The company’s position became increasingly desperate. Carillion had to win major public contracts, such as HS2, as it was relying on the upfront cash handed to the winner of the contract in order to cover more pressing demands for payment. With no regard to profitability Carillion was just limping to its next crisis point.
Risk management; businesses should not succumb to market pressures
Increased competition to win public private partnership (PPP) contracts has led to firms such as Carillion tendering on very low margins in order to win work. Aggressive bidding to secure contracts left no margin for delays and cost overruns.
Contingency planning and future proofing
Carillion racked up £375m worth of debt on just three large PPP contracts in the UK due to project complications, overruns and penalty notices.
Carillion should have negotiated with its lenders to allow room to manoeuvre in the event of disputes. A classic example of this is the development in Doha, where it is reported that Carillion are awaiting payment for a year’s work.
No business should let lenders or suppliers dictate their business strategy because of delayed payment and the pressure on cash-flow that brings. Contingency planning and cash reserves would allow manoeuvrability, but Carillion was running on empty.
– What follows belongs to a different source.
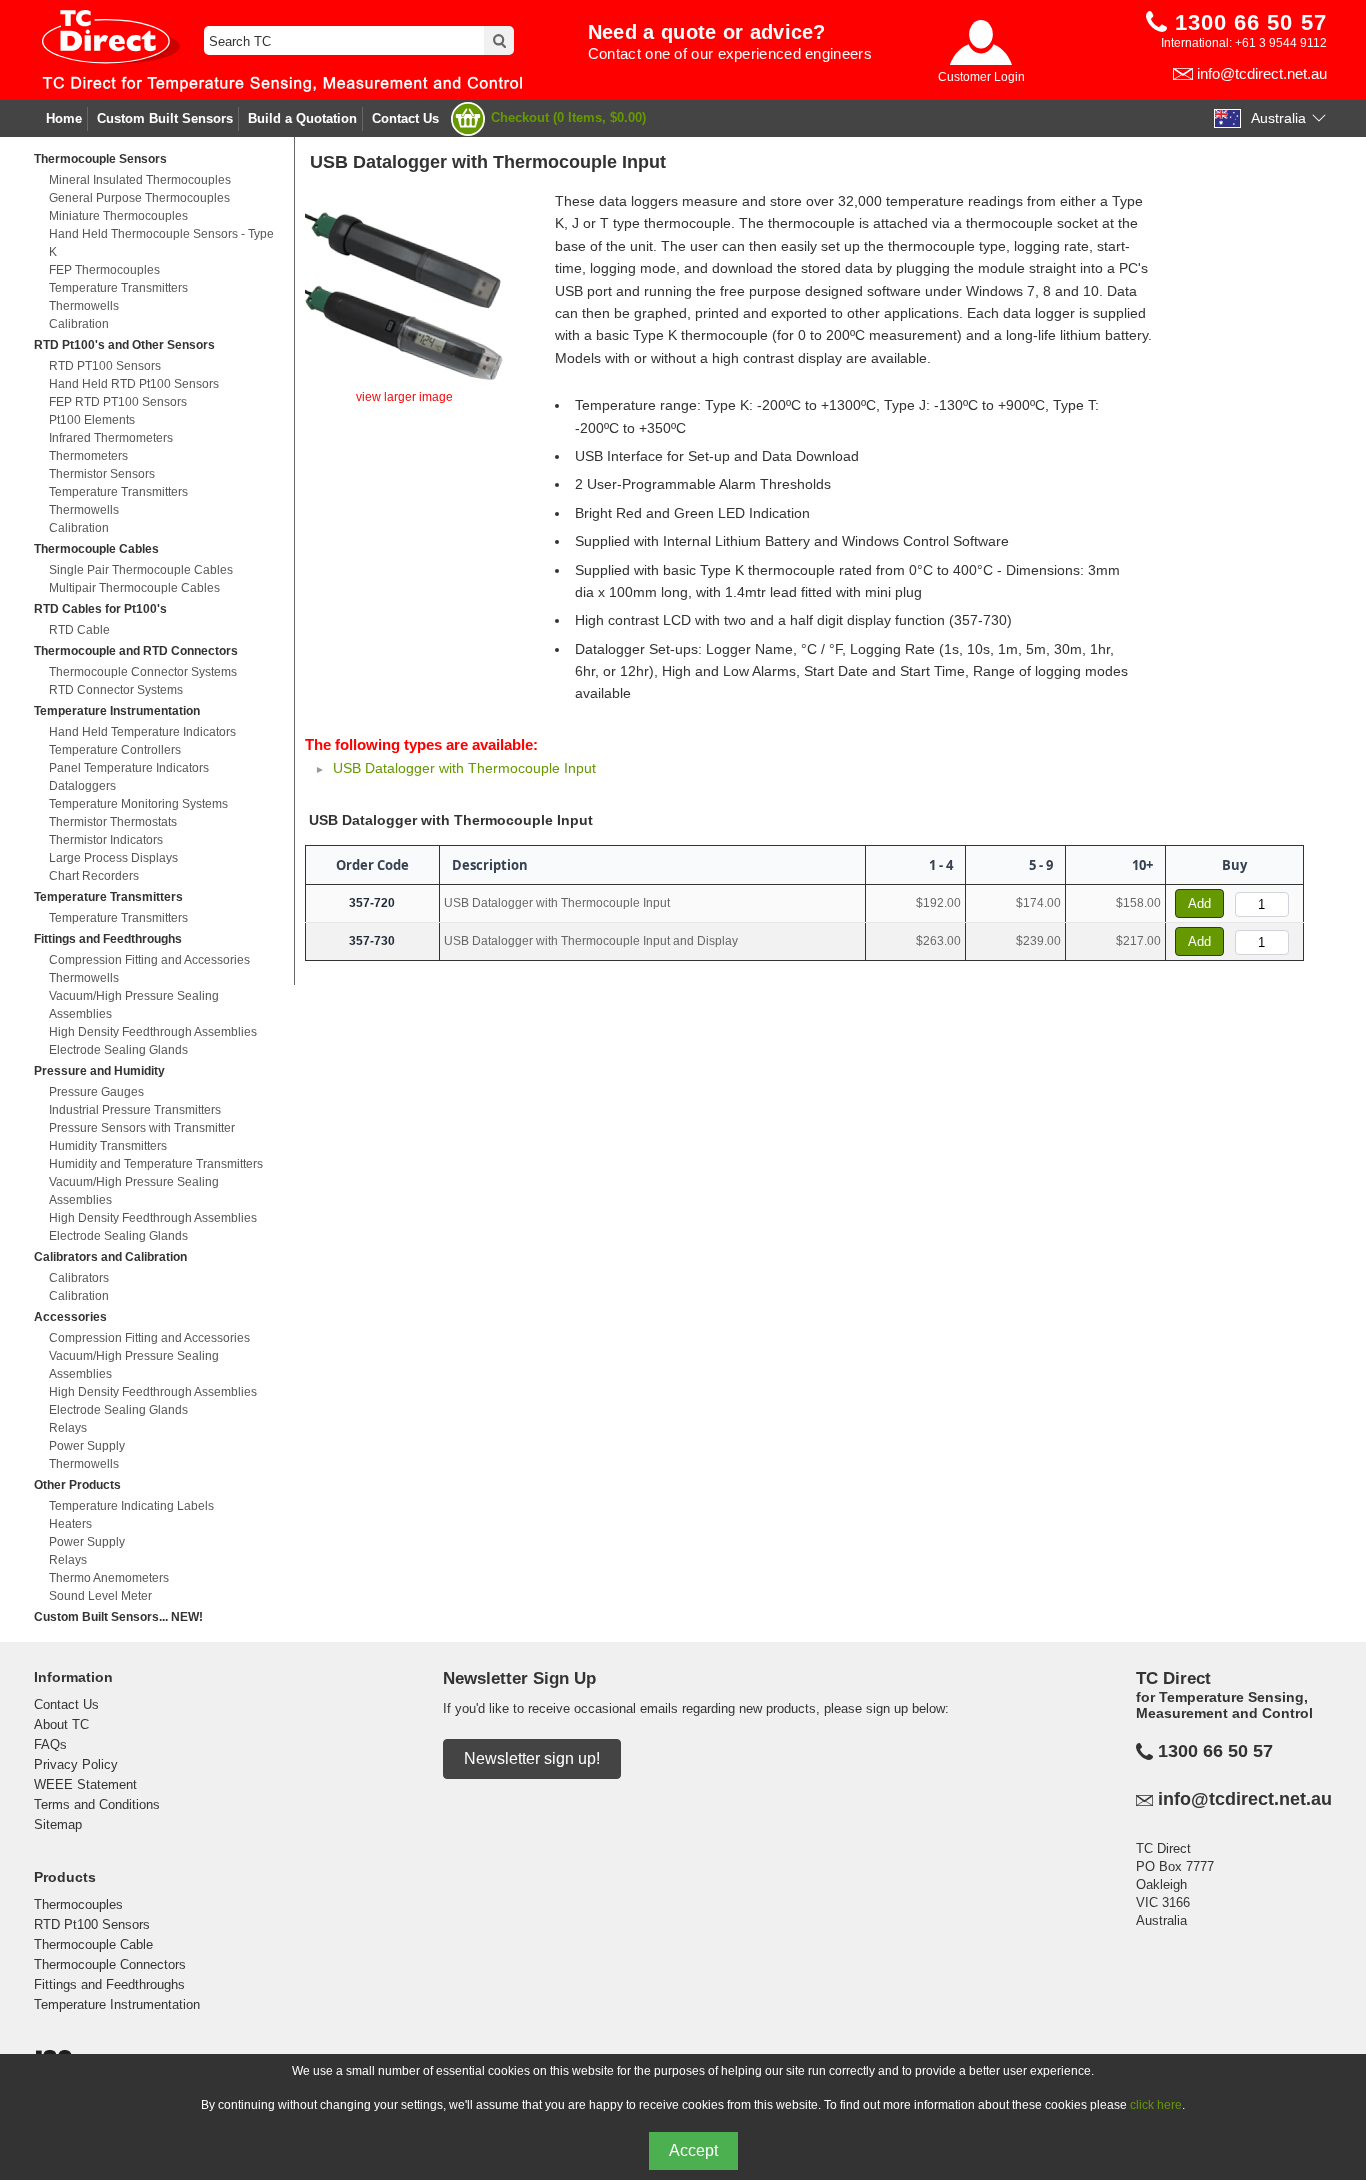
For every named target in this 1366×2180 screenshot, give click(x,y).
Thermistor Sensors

Carillion’s shareholders received increasing dividends throughout 2015 and 2016. Clearly, given the financial pressures the company was facing it should have focused on its core operations and ploughed as much money back into the business as possible, rather than declaring dividends.
2. Cash is King
With Carillion, the main indicator of cash-flow problems was the extension of payment terms to their suppliers of 120 days, double what is generally accepted in the industry.
Industry sources said that since July’s profit warnings, many subcontractors would have insisted on more stringent terms, exacerbating the flood of cash out of Carillion and slowing down progress on site, where payments were delayed.
Having exhausted usual lines of finance, Carillion had to turn to reverse factoring, asking banks to settle £350m of supplier invoices to ensure progress on site and so essential contracts could continue.
3. If it is broke – do fix it
Given the volatility of this particular market, construction companies need to learn to admit when their business plan is not working and seek advice to adapt.
If Carillion had sought advice sooner they may have avoided liquidation. The directors’ duties to act in the best interests of the company raise questions about whether Carillion ought to have stopped bidding on unprofitable contracts, adjusted the value of bad contracts and attempted to restructure the business.
Balfour Beatty spent £17m restructuring their UK business, selling off the unprofitable facilities management division, employing new leadership and refinancing its existing facilities. Serco also turned itself around, avoiding unprofitable work and asking shareholders to bear the pain.
Construction firms should be realistic, not optimistic, in relation to profitability of work. No business should leave restructuring to the last moment, or continue to trade if insolvent!
Given the political climate and the facts of the case, it is very likely that Carillion’s directors will face serious questions about their conduct.
Lee Ranford is a partner, and Thomas Bond and Hannah Edwards are associates in the insolvency team at Russell-Cooke solicitors.